Altri sentieri attendono i viaggiatori che vogliono esplorare meglio la penisola. Non perdetevi i duemila scalini che dall’arsanas di Agia Annis portano su, fino all’omonimo Skiti, e, se siete in buona forma fisica, affrontate la dura salita fino alla cappella della Panghias e poi ancora più su, fino alla cima del Monte Athos, dove una croce segna il luogo chiamato Metamorphosis; "trasformazione, cambiamento". Che cambi veramente qualcosa nel nostro animo dopo un viaggio fin quassù?
Usanze poco “ortodosse”
Camminare sul Monte Athos non presenta nessun problema particolare anche se i sentieri non sempre sono segnati e non hanno una buona manutenzione. Per evitare problemi chiedete sempre a qualche monaco la situazione del percorso. Il problema maggiore semmai, è arrivare nella penisola, che ha uno statuto speciale e permette la visita di soli 10 non ortodossi al giorno, muniti di uno speciale lasciapassare, ottenuto solo dopo un lungo iter burocratico. Il permesso è valido per tre notti, ognuna delle quali da passare in un diverso monastero, e quindi per 4 giorni, al termine dei quali bisogna ritornare indietro o, con pazienza, cercare di prolungare il permesso per uno o due giorni. Da ricordarsi che durante tutto il soggiorno siamo "ospiti" dei monasteri e quindi è bene uniformarsi alle loro usanze e ai loro orari.
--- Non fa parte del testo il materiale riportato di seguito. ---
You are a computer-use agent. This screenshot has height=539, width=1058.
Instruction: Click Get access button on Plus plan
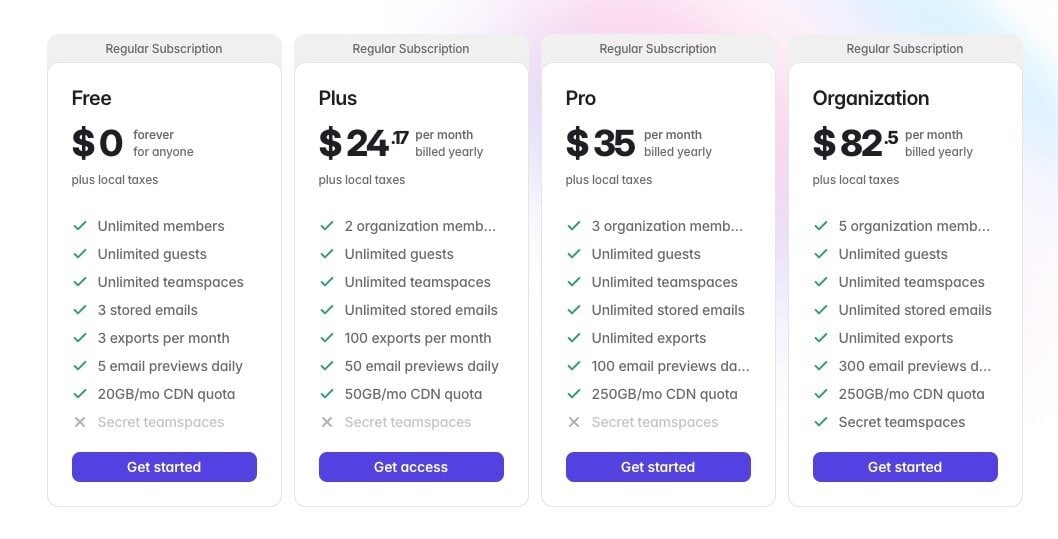coord(411,467)
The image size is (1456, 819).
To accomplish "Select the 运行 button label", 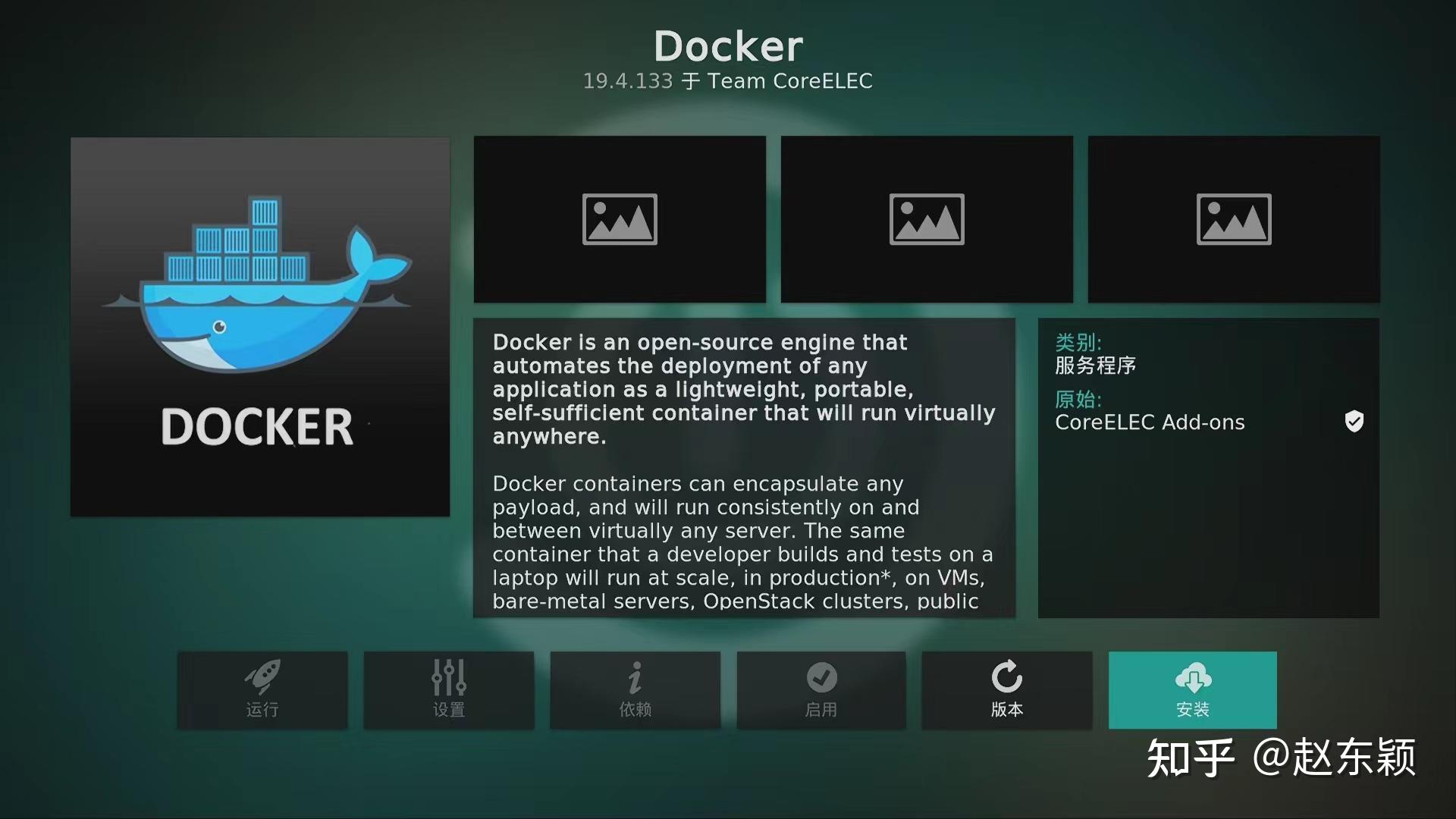I will (262, 710).
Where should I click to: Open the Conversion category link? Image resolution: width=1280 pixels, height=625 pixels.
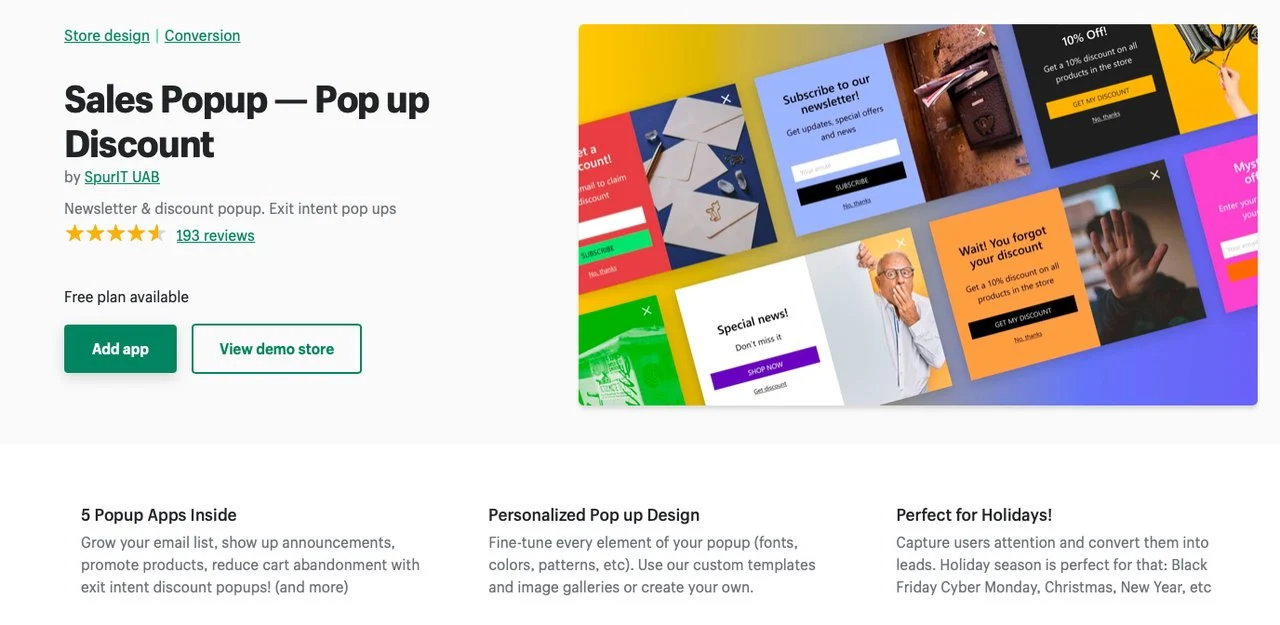[x=202, y=35]
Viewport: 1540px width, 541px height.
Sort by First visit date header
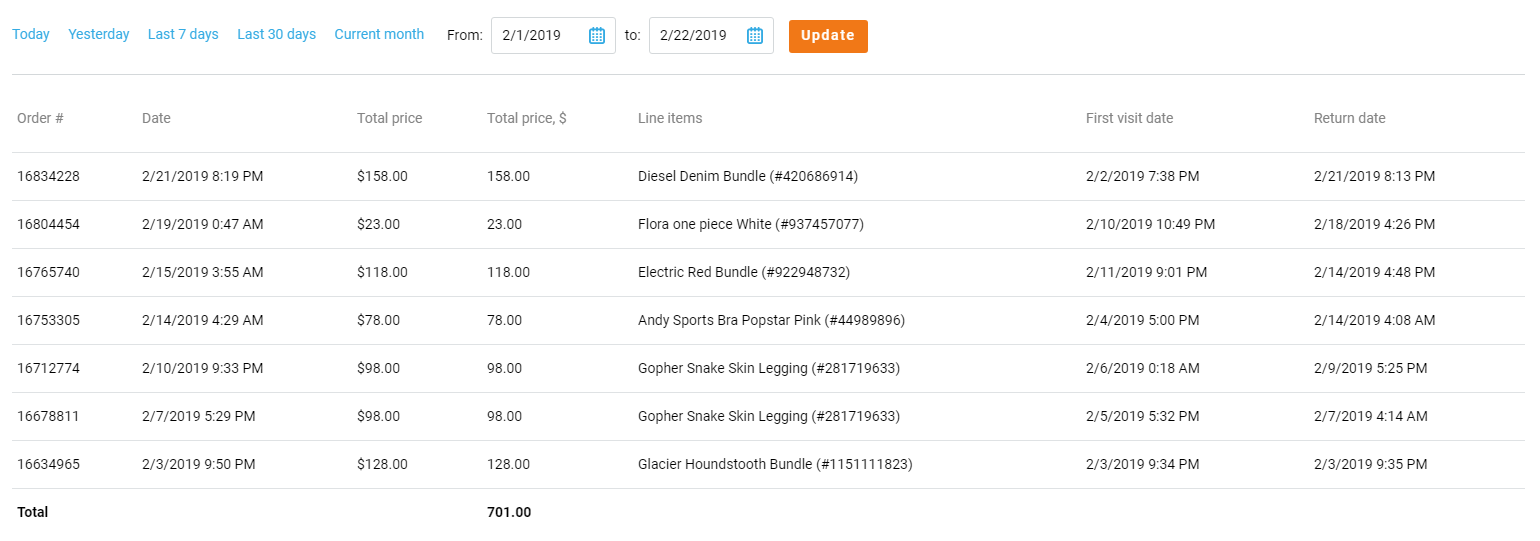pyautogui.click(x=1129, y=118)
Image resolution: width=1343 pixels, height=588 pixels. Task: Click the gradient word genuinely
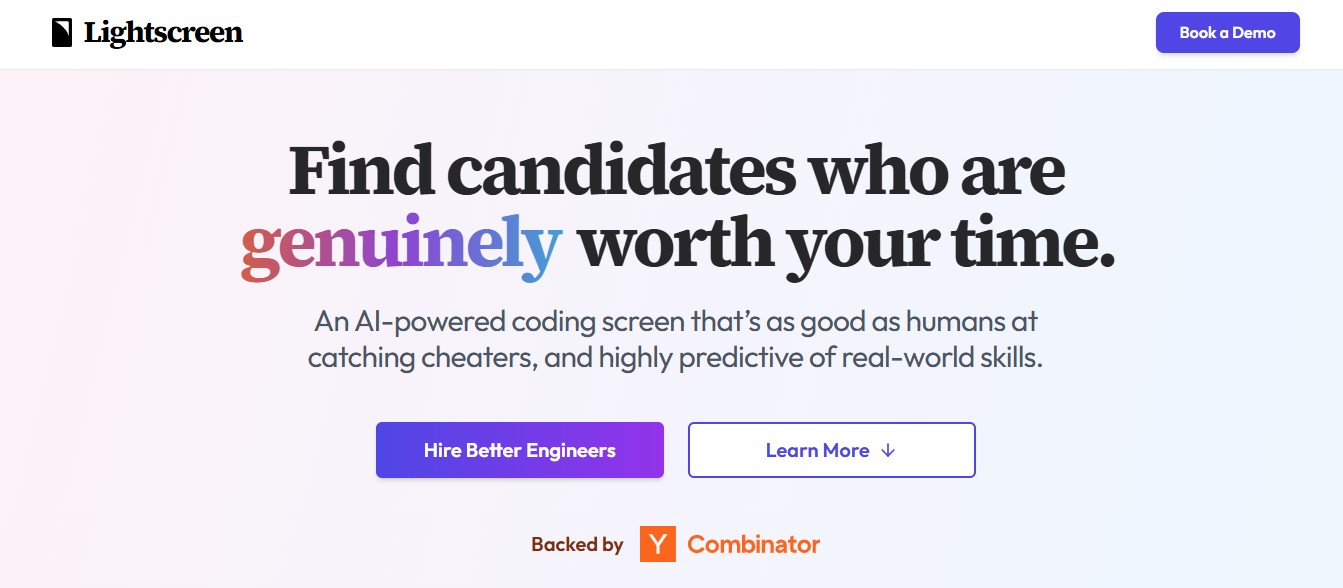(x=400, y=246)

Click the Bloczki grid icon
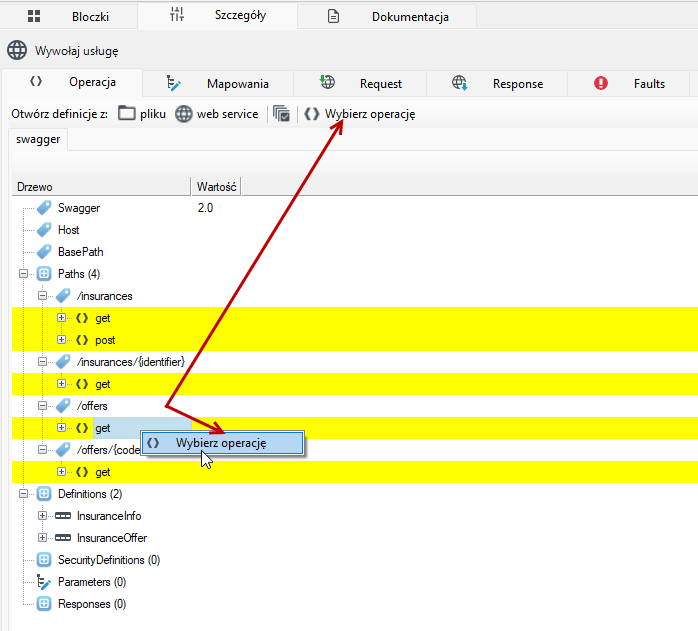[x=34, y=16]
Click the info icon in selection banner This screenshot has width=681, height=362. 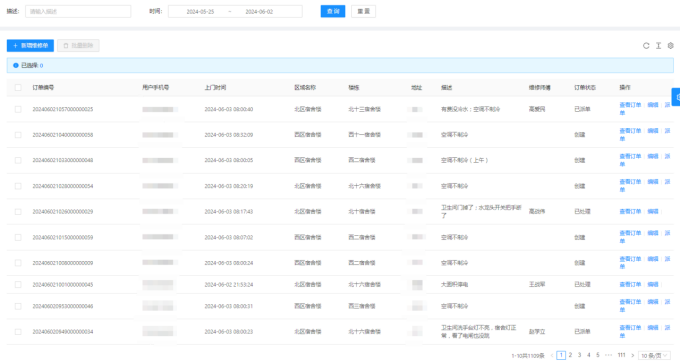pos(16,66)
I monaci, e gran parte dei pellegrini, passano molte ore il giorno a pregare ed è bene partecipare almeno a qualche funzione religiosa, anche se non in tutti i monasteri è permesso l’accesso al katolikon. E’ utile prima di intraprendere un viaggio del genere frequentare o assistere almeno una volta ad una cerimonia ortodossa in Italia. Un ultima raccomandazione: è buna norma vestirsi con pantaloni lunghi e camicie a maniche lunghe anche d’estate, per cui, per non soffrire troppo il caldo programmate il viaggio in una stagione intermedia – primavera, autunno – evitando la stagione più calda che è anche quella più affollata e con meno possibilità di ottenere un permesso.